§ **Description of the task**:
Compute how many lines in the data below hold the word "computer", then report that number with nothing else.

--- Material provided Enclosed Below ---

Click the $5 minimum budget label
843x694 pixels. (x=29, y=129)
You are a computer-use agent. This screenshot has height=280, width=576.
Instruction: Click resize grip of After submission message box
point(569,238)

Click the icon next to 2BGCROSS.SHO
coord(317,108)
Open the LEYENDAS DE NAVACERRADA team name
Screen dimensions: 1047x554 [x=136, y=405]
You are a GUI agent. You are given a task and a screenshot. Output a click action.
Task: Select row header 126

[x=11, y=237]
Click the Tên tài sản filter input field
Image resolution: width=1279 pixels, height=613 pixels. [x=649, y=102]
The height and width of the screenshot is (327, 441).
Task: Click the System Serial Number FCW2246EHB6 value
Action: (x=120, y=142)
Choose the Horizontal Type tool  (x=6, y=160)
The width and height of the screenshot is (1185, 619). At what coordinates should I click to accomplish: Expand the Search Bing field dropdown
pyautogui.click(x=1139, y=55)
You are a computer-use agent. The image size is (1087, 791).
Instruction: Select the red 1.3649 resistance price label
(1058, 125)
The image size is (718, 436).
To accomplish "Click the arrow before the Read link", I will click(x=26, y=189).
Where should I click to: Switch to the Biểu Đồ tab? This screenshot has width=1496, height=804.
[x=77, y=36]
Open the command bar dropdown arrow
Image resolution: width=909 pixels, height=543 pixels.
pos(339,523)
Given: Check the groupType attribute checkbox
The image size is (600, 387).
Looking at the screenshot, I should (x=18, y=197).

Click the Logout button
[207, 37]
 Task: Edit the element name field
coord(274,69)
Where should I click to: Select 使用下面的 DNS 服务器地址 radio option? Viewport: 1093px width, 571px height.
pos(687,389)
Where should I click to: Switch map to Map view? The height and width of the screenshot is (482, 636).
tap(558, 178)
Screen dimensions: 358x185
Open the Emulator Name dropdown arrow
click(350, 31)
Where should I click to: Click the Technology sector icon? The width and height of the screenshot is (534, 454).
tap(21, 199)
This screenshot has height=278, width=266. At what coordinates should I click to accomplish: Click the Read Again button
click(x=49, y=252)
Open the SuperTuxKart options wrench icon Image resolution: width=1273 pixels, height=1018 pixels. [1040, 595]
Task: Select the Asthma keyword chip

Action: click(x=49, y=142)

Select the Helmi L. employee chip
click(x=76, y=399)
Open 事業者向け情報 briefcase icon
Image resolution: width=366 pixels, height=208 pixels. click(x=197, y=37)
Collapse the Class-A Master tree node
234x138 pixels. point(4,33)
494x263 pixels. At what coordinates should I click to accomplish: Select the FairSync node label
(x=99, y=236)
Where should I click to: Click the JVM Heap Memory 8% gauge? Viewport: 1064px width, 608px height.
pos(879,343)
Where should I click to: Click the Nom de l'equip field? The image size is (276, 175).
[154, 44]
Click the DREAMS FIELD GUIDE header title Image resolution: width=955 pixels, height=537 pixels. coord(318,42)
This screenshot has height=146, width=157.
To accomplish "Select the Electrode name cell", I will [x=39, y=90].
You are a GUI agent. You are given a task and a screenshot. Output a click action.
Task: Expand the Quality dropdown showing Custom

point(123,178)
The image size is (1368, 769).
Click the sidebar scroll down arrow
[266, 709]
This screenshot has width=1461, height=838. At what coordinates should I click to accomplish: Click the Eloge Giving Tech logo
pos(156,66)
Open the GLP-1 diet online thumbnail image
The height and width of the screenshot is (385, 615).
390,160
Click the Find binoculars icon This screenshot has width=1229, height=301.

--- End of Enclosed Material provided ---

§ **Worked solution**:
2